Edit the items from the line containing "982x744 pixels. Task: Click" down to the line containing "pyautogui.click(x=197, y=183)". Replace "Console tab" with "Network tab", keep everything else the same, and give back only those lines.

[Element and text location data]
^^^^^^^^
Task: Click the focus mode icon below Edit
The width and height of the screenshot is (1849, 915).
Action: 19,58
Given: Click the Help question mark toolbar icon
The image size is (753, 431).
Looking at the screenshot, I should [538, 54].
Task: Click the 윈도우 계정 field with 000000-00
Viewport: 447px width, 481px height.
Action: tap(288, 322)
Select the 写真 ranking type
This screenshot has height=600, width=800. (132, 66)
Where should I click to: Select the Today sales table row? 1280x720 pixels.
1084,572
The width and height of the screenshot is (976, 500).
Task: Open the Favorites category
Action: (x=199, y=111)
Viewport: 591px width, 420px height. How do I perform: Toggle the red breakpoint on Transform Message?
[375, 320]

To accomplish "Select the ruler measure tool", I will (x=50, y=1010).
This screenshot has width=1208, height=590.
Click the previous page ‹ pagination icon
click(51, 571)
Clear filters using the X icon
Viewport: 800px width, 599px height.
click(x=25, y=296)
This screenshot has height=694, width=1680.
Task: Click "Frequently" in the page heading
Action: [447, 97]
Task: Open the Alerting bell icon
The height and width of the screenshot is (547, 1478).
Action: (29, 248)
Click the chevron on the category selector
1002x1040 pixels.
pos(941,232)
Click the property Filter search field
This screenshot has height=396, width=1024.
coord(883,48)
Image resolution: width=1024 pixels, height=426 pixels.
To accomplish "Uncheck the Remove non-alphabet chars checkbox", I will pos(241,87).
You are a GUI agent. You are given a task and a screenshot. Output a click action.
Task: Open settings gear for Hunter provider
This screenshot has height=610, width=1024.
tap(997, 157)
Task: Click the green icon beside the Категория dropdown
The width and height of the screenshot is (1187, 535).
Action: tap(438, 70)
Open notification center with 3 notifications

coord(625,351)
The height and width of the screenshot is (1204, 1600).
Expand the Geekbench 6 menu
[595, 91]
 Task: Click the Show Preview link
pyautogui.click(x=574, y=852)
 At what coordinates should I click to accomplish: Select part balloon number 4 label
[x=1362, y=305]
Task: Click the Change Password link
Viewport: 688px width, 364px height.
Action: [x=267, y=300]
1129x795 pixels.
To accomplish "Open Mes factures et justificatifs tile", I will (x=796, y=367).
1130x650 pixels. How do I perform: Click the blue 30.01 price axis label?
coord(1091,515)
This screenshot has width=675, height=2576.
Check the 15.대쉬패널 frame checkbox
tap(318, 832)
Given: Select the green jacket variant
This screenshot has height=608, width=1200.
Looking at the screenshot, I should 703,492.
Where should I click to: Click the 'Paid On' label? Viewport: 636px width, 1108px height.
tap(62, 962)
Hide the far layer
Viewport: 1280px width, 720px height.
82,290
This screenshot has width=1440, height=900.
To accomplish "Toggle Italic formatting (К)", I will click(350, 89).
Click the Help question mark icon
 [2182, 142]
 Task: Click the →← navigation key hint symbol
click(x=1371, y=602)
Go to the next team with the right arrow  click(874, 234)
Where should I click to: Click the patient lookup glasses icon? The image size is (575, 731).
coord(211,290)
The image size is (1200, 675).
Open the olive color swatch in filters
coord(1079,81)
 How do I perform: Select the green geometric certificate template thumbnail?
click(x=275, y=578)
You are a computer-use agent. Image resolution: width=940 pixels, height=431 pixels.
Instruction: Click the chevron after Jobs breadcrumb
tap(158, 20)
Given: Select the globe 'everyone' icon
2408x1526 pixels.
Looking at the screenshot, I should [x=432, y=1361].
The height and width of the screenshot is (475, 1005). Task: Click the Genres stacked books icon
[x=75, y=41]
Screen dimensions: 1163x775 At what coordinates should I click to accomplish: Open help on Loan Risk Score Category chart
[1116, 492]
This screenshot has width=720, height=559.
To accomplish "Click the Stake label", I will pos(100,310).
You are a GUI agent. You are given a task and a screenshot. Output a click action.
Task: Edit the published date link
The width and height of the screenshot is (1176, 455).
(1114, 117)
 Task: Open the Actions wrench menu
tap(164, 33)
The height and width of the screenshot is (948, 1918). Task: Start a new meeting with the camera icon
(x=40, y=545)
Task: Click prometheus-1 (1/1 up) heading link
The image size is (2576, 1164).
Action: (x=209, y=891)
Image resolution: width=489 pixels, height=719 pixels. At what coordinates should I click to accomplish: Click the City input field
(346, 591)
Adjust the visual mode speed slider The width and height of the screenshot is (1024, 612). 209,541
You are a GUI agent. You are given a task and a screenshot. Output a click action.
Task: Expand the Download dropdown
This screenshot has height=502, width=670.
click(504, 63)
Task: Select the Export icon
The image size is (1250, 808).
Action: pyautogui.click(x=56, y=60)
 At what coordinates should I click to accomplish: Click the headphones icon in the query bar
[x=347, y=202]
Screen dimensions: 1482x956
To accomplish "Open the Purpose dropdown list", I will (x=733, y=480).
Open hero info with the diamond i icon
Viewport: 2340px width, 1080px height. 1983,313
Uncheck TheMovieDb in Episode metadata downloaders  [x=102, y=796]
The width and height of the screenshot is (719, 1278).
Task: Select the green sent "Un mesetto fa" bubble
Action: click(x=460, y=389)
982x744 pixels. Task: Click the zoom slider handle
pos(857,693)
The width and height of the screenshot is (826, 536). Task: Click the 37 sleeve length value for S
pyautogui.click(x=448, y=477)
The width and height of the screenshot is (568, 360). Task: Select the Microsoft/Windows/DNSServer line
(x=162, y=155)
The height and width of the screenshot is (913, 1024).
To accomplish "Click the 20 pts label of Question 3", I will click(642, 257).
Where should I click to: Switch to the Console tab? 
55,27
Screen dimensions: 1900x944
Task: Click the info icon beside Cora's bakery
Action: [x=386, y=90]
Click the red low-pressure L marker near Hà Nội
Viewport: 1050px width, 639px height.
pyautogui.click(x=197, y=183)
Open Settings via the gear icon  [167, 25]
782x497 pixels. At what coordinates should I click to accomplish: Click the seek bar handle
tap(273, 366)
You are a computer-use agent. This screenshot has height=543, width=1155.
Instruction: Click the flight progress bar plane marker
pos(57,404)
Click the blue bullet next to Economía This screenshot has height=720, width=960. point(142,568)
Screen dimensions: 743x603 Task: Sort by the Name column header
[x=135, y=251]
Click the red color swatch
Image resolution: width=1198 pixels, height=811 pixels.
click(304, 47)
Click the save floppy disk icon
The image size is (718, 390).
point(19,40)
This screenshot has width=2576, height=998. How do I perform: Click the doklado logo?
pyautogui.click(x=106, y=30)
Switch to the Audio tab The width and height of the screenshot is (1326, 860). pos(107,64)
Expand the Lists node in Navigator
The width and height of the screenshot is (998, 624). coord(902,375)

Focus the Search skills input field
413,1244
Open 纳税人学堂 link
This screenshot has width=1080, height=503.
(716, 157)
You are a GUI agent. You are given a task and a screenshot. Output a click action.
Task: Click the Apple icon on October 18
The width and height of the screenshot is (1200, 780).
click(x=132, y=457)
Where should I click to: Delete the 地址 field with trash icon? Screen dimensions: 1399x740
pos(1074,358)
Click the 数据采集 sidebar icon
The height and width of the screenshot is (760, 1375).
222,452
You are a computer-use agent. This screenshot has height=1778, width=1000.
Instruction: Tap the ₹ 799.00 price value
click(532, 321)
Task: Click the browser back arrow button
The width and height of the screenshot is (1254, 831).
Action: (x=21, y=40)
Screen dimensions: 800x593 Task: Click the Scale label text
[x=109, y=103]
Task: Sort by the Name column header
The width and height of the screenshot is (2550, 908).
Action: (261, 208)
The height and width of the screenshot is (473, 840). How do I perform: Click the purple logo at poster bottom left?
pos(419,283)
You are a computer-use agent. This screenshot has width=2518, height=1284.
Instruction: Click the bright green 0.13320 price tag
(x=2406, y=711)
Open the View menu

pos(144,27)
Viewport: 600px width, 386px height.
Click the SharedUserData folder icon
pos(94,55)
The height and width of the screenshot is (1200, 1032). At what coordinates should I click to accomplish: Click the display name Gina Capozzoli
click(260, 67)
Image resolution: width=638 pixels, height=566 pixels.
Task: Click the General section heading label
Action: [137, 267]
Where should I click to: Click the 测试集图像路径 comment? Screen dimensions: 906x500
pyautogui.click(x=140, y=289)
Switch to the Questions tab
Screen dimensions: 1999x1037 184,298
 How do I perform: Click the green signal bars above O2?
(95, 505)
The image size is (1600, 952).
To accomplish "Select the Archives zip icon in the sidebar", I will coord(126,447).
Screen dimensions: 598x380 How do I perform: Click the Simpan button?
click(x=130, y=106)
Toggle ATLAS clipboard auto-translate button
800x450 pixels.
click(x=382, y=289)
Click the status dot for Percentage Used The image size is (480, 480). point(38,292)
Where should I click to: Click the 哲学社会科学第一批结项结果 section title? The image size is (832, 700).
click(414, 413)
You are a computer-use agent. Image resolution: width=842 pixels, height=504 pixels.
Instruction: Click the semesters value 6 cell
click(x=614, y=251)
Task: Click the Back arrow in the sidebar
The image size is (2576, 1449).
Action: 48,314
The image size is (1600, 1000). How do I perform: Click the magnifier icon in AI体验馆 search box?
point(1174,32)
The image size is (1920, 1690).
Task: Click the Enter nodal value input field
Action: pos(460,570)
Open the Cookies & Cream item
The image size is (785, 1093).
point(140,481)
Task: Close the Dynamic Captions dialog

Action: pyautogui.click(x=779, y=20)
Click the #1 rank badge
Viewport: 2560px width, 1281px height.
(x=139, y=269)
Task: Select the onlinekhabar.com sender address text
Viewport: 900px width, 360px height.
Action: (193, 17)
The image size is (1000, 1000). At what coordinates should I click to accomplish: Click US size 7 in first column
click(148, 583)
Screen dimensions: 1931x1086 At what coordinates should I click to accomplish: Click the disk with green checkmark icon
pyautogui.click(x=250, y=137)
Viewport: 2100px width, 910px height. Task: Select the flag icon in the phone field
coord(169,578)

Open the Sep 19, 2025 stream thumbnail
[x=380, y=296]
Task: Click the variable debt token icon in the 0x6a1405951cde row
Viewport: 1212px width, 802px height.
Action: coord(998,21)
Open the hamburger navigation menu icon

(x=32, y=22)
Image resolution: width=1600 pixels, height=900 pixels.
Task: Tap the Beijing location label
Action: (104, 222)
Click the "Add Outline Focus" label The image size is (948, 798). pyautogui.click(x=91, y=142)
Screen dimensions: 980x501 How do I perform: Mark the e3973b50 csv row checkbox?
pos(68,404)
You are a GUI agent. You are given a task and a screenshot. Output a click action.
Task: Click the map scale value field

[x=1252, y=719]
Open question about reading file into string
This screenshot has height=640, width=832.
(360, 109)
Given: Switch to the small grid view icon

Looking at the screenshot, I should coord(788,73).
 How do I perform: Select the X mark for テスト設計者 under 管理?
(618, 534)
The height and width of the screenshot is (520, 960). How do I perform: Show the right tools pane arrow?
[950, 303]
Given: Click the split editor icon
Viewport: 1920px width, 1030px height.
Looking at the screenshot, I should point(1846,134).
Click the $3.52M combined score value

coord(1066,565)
^^^^^^^^
_Task answer_
982x744 pixels. Task: Click the zoom slider handle
pos(857,693)
The width and height of the screenshot is (826, 536). Task: Click the 37 sleeve length value for S
pyautogui.click(x=448, y=477)
The width and height of the screenshot is (568, 360). Task: Select the Microsoft/Windows/DNSServer line
(x=162, y=155)
The height and width of the screenshot is (913, 1024).
To accomplish "Click the 20 pts label of Question 3", I will click(642, 257).
Where should I click to: Switch to the Network tab? 
55,27
Screen dimensions: 1900x944
Task: Click the info icon beside Cora's bakery
Action: [x=386, y=90]
Click the red low-pressure L marker near Hà Nội
Viewport: 1050px width, 639px height.
pyautogui.click(x=197, y=183)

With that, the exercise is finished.